Posted on Leave a comment

Bone measurements by peripheral quantitative computed tomography (pQCT) in children with cerebral palsy

date: 12/01/2005
author: Binkley T, Johnson J, Vogel L, Kecskemethy H, Henderson R, Specker B.
publication: J Pediatr. 2005 Dec;147(6):791-6.
pubmed_ID: 16356433

OBJECTIVE: To use peripheral quantitative computed tomography (pQCT) to determine bone measurements in patients with cerebral palsy (CP) age 3 to 20 years and compare them with control subjects. STUDY DESIGN: A total of 13 (5 male) patients with CP, along with 2 sex- and age-matched controls for each, were included in a mixed-model analysis with matched pairs as random effects for pQCT bone measurements of the 20% distal tibia. RESULTS: Tibia length was similar in the CP and control groups (P = .57). Weight was marginally higher in the control group (P = .06). Cortical bone mineral content (BMC), area, thickness, polar strength-strain index (pSSI), and periosteal and endosteal circumferences were greater in the control group (P < .05 for all). Relationships between bone measurements and weight showed that cortical BMC, area, periosteal circumference, and pSSI were greater at higher weights in the control group (group-by-weight interaction, P < .05 for all). Cortical thickness was greater in the control group and was correlated with weight. Cortical volumetric bone mineral density (vBMD) was greater with higher weights in the CP group (group-by-weight interaction, P = .03).

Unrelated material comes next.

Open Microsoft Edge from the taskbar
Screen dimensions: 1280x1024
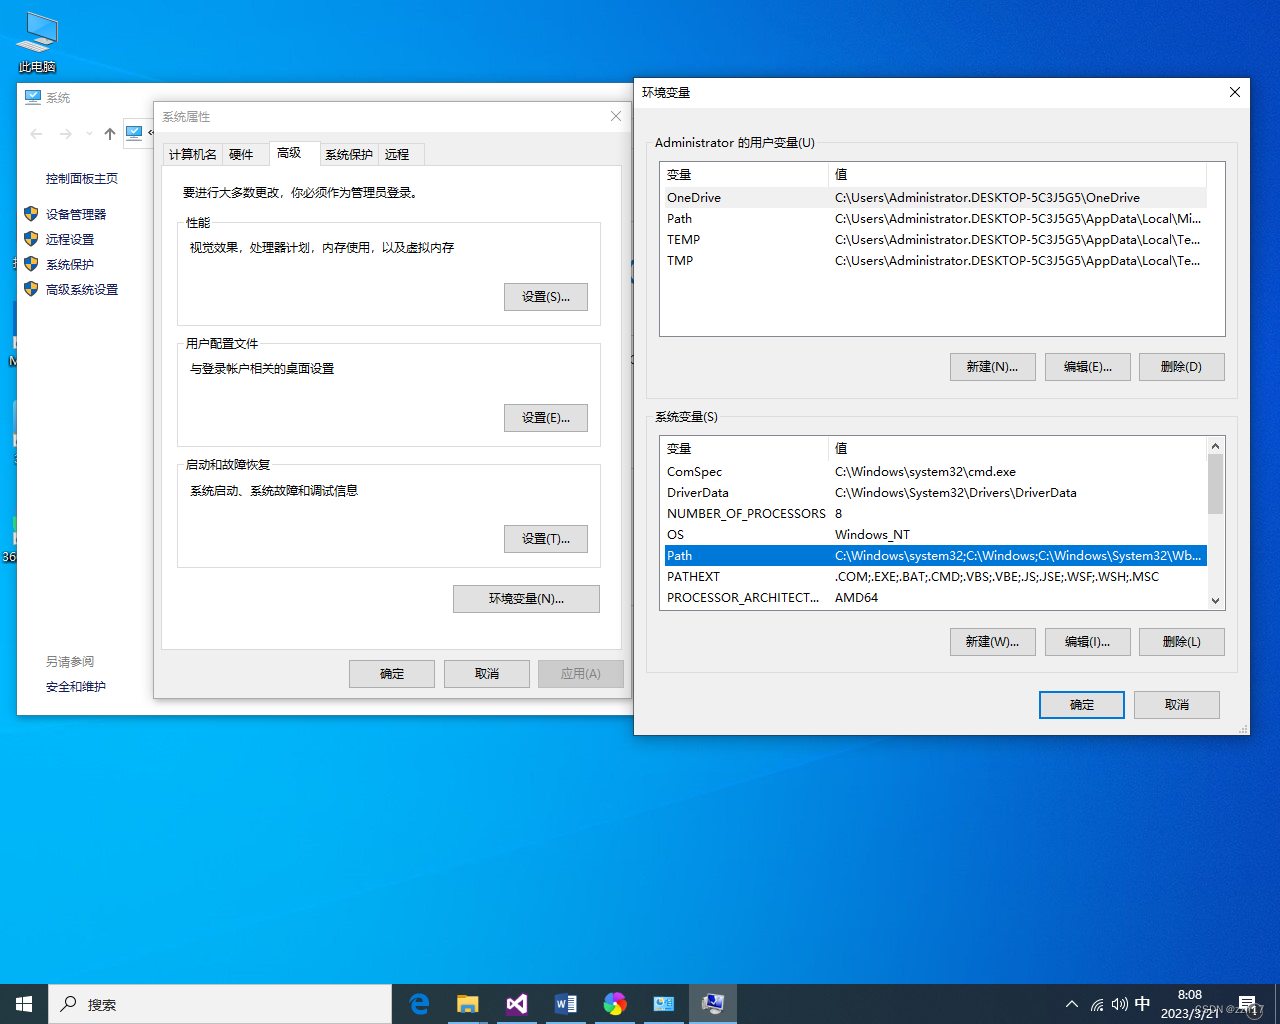[x=419, y=1003]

CONCLUSIONS: Bone strength, as indicated by pSSI, is compromised in children with CP due to smaller and thinner bones, not due to lower cortical bone density.

Posted on Leave a comment

Longitudinal changes in bone density in children and adolescents with moderate to severe cerebral palsy.

date: 06/01/2005
author: Henderson RC, Kairalla JA, Barrington JW, Abbas A, Stevenson RD.
publication: J Pediatr. 2005 Jun;146(6):769-75
pubmed_ID: 15973316

OBJECTIVE: To assess the natural history of “growth” in bone mineral density (BMD) in children and adolescents with moderate to severe cerebral palsy (CP). STUDY DESIGN: A prospective, longitudinal, observational study of BMD in 69 subjects with moderate to severe spastic CP ages 2.0 to 17.7 years. Fifty-five subjects were observed for more than 2 years and 40 subjects for more than 3 years. Each evaluation also included assessments of growth, nutritional status, Tanner stage, general health, and various clinical features of CP. RESULTS: Lower BMD z-scores at the initial evaluation were associated with greater severity of CP as judged by gross motor function and feeding difficulty, and with poorer growth and nutrition as judged by weight z-scores. BMD increased an average of 2% to 5%/y in the distal femur and lumbar spine, but ranged widely from +42%/y to -31%. In spite of increases in BMD, distal femur BMD z-scores decrease with age in this population. CONCLUSIONS: Children with severe CP develop over the course of their lives clinically significant osteopenia. Unlike elderly adults, this is not primarily from true losses in bone mineral, but from a rate of growth in bone mineral that is diminished relative to healthy children. The efficacy of interventions to increase BMD can truly be assessed only with a clear understanding of the expected changes in BMD without intervention.